Master Class | It's not enough to be good.
It's not enough to be good. You also have to be discoverable.
The landscape has changed drastically in the past ten years. When I first started out, it was all about networking and building those in-person relationships. Social media has altered the way we do business and has removed the local boundaries to our work. It allows us to connect to people worlds away and show our work to hundreds upon thousands of people who would never have otherwise had a chance to be exposed to us and us to them.
Rather than focusing on networking, we can now focus on building a network.
On the other hand, if you're an unbelievably amazing artist, but don't have a strong social media presence, how do you plan on being found?
If a tree falls in the woods and there is no one there to hear it.....
These days, it's simply not enough to be good at your job if you don't also maintain and build your social media presence. It's a tool, just like your email and your computer, that has to be maintained and used on a daily basis. By maintaining and updating frequently, we’re building an audience we can leverage later.
So many people make the mistake of creating something in the shadows and in the background of their business, hinting at it, being secretive, but not actually showing it or sharing it. Then one day, a new product is launched but is launched to such a blind audience, that it falls flat. Showing the growth and process is part of what makes an idea or product successful and desirable. A big reveal without anything leading up to it only reaches a very small portion of your audience, while exposing and sharing along the way builds anticipation and reaches a much wider group of followers.
Creativity also isn’t born in a vacuum. Great work is rarely the product of a lone genius, but is rather the culmination of collaboration.

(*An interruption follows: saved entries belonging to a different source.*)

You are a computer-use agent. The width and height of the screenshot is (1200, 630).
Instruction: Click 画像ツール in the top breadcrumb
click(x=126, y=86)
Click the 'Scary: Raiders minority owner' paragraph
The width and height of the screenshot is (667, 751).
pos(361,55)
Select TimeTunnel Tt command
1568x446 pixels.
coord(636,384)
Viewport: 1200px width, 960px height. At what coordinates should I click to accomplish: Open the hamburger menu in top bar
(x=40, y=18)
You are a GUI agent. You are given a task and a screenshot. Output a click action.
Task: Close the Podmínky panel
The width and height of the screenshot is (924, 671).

A network of creatives challenge each other, mimic each other, look at each others work, drive the industry forward, develop trends, it allows for the rapid exchange of techniques, and out of that mindset of collaboration, genius is born.
Being part of a community like this isn’t about being a genius, it’s about what you have to contribute.
There are so many benefits to sharing and showing your work. It makes you discoverable, it builds anticipation for upcoming work or projects, it builds a network, and it contributes to the overall community. Developing your work in solitude because you’re too scared to share it or that it will be copied or stolen only hurts you because without it, you aren’t discoverable anyhow.